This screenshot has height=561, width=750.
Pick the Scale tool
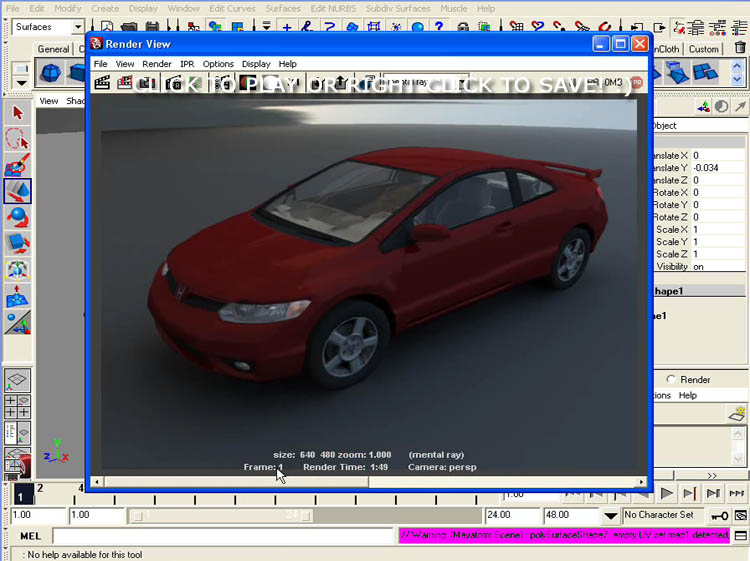tap(17, 243)
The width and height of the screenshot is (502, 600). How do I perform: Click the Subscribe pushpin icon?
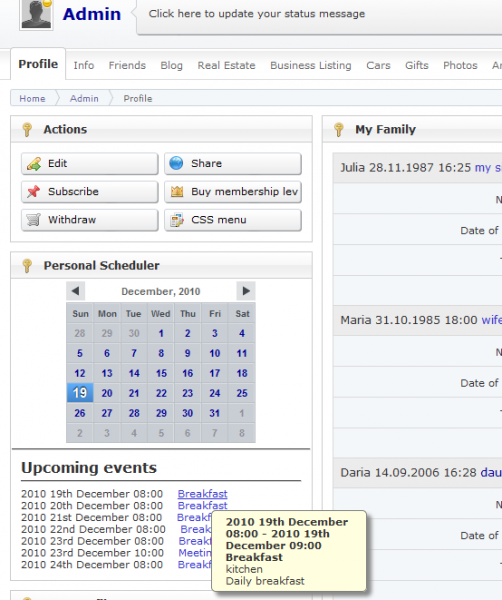coord(34,191)
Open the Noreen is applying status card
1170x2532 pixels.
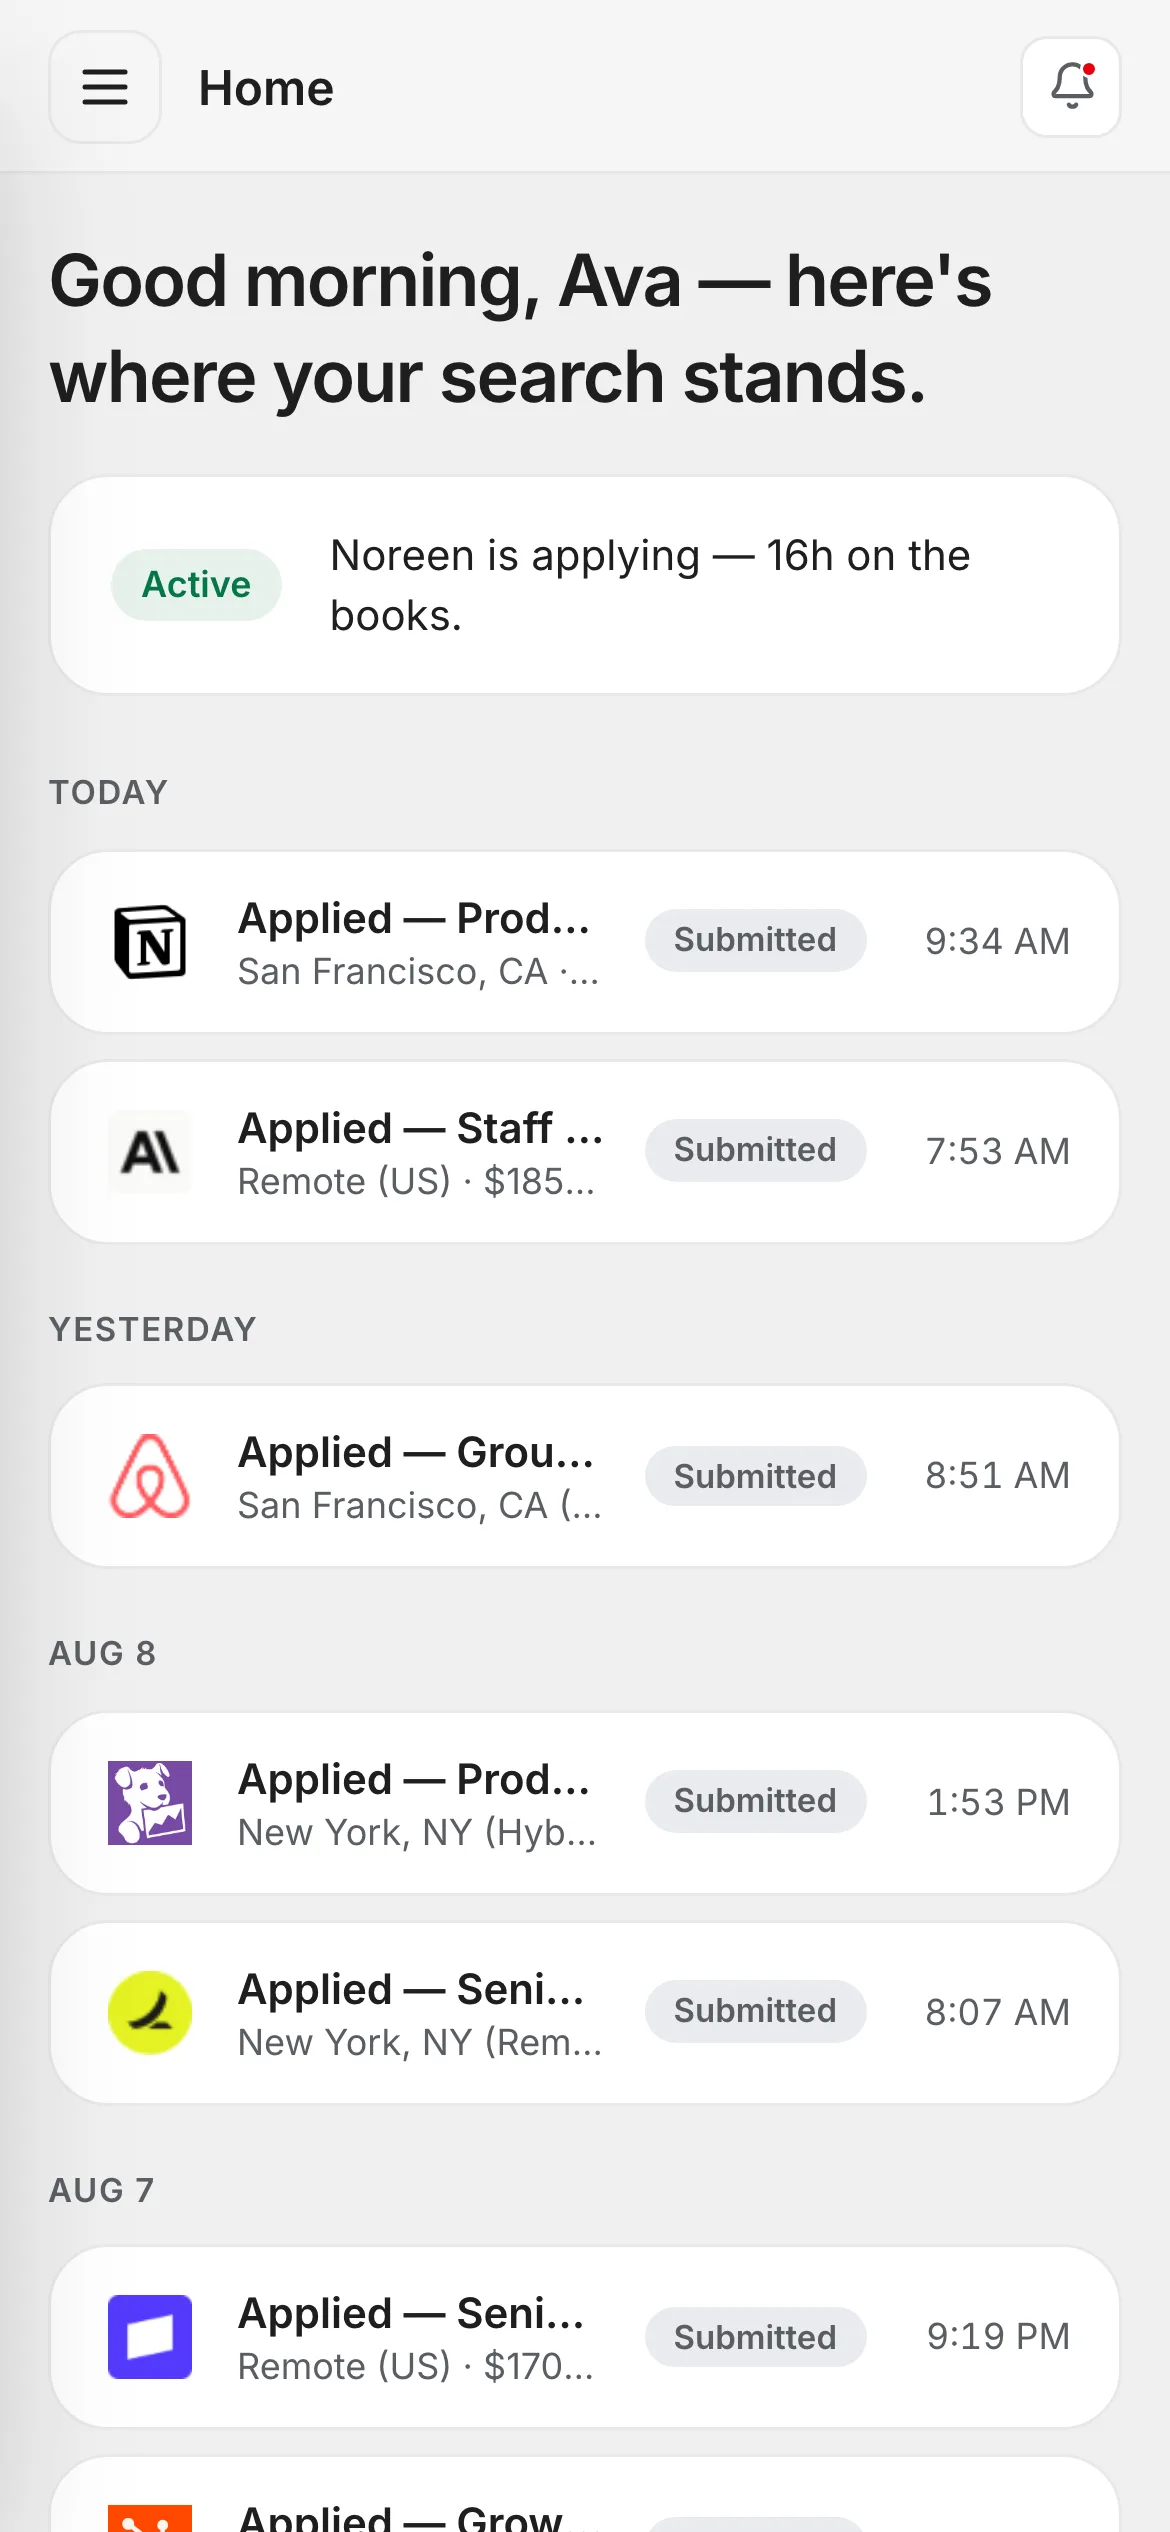pyautogui.click(x=585, y=585)
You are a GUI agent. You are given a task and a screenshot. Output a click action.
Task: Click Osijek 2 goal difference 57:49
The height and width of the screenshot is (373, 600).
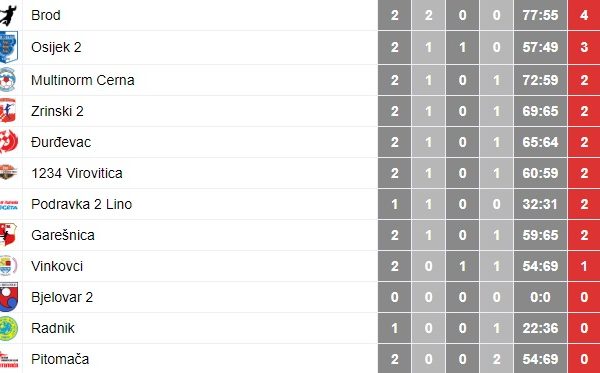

---+---

Request: Quote everything in the records from the line containing "You are a GUI" down through the end of the records, leaving out the pictures.

Result of this task:
You are a GUI agent. You are given a task and a screenshot. Output a click action.
Task: Click Osijek 2 goal difference 57:49
The height and width of the screenshot is (373, 600).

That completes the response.